Anyway, I looked the chip up and found some on ebay tested and reballed from China for $8-10 shipped and decided to try putting a new one on (should get the chip this month).

Anybody ever try repairs like this at home?


20230103_162807.jpg
 
Definitely going to need some flux/braid to wick that solder off first!
 
A BGA solder stencil would probably also be a good idea. Personally, I'd toss the board after scavenging parts. P4 boards aren't exactly rare.
 
I already cleaned up the board. The picture just shows the back of the blown chip I removed with some of the balls still attacked.

A BGA stencil would be needed to reball the chip, but the chip I am getting has that done already. I just need to put some flux on the board and solder the new chip in when I get it.

Sure, P4 boards are not exactly rare but I am using this to see if I can fix it (if not its dead anyway).
 
I've seen it done before with older video cards. 3DFX cards especially over the past few years if it's been roasted there a few people who have either reballed or completely replaced the GPU. I guess the value there is people going for native GLide support but there's an unusually large number of trays of unused chips still available 25 years later that are not counterfeit and the technology to do it has gone a long way from what we had during the days of the G5 macs and the Xbox 360.
 
Gravis Ultrasound has also reached that point :cautious:
If you are into the demo scene they are useful, but a soundblaster is a better card for games. I have a 1MB Ultrasound and the PNP model that came NIB from ebay ages ago for little money.
 
It will be quite an accomplishment to recover the board, for sure. Good challenge. But there are lots of ways for this to go wrong too. Hope it all works out!
 
These are the AGP ones? Didn't know they were worth anything.
The PCI voodoo2 are worth a lot, and the AGP voodoo 4 and 5 are worth a lot, the pci or agp voodoo3 that came in dells and things like that are still affordable, last I checked. But someone asked recently if there are any games that use GLIDE that benefit from the faster than voodoo3 cards? Because if they don't use glide there is no reason to pay a premium for the 4 and 5, since there are better performing cards for cheaper, if you can use other standards. I don't know the answer, but it's an interesting question.

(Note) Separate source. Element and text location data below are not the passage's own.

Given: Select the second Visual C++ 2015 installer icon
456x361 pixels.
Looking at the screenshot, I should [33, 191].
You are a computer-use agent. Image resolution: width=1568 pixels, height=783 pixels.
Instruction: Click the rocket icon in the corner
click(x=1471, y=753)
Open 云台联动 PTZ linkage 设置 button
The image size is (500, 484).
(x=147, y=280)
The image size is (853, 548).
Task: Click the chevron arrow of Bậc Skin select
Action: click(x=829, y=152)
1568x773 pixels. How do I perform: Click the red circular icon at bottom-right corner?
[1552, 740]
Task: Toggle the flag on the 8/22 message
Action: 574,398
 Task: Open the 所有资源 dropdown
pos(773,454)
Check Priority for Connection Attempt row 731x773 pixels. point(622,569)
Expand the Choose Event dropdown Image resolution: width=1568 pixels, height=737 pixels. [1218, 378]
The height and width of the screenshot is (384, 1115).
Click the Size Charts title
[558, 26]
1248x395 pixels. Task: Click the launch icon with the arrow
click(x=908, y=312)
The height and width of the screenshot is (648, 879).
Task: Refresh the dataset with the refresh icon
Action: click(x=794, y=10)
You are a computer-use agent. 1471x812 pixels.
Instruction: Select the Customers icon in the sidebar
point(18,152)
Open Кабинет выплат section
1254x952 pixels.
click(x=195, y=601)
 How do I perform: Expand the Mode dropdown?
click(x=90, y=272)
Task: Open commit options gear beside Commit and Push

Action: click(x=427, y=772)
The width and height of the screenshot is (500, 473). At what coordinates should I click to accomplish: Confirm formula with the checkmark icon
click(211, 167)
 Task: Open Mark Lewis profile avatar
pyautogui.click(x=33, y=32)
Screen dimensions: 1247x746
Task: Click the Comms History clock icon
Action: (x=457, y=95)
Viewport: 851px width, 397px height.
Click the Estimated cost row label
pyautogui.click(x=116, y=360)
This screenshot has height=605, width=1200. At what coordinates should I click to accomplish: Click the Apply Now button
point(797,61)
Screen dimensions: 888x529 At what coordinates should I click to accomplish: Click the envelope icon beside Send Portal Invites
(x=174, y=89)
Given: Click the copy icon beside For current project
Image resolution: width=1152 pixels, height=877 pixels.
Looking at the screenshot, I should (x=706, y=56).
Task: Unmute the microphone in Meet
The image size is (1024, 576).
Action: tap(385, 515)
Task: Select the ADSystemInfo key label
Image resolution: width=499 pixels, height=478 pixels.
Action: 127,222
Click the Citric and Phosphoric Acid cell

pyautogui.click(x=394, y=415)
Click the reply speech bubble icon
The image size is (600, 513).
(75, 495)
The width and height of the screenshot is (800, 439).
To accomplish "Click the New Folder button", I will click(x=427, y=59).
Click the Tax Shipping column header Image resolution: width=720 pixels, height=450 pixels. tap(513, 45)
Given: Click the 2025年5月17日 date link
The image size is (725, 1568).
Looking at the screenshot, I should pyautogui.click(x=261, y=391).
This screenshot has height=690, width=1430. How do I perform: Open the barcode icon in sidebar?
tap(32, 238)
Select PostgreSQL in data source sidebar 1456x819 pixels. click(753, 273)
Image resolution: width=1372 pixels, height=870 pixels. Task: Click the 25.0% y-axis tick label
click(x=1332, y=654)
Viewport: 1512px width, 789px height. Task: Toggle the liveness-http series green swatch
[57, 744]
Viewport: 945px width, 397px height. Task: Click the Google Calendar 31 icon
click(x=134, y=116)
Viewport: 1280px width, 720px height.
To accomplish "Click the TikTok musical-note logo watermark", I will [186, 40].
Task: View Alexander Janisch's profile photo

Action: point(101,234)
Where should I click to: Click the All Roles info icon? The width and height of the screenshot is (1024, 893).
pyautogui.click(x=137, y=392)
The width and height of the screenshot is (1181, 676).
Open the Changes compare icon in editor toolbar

I don't play games much really so I'm not too invested.
 
Hmm, interesting. I've got at least one Voodoo AGP and I've avoided it as being a bit quirky. Maybe someone has nice PCI-X card they want to swap?
 
The only PCI-X graphics cards I know about are either medical use ones or the rare Matrox Parhelia model.
 
That should be easy enough. Which 3dfx card do you have?

Back on topic looks like a few pads are gone from that motherboard which will make repairs more of a pain.
 
I don't bother with them since I'm everyone's computer dumpster receptacle anyway. I just get a stack, build em' up, use em for 5-10 more years, then either recycle or make them into a "retro rig" if I can't run that period's software on my current ones.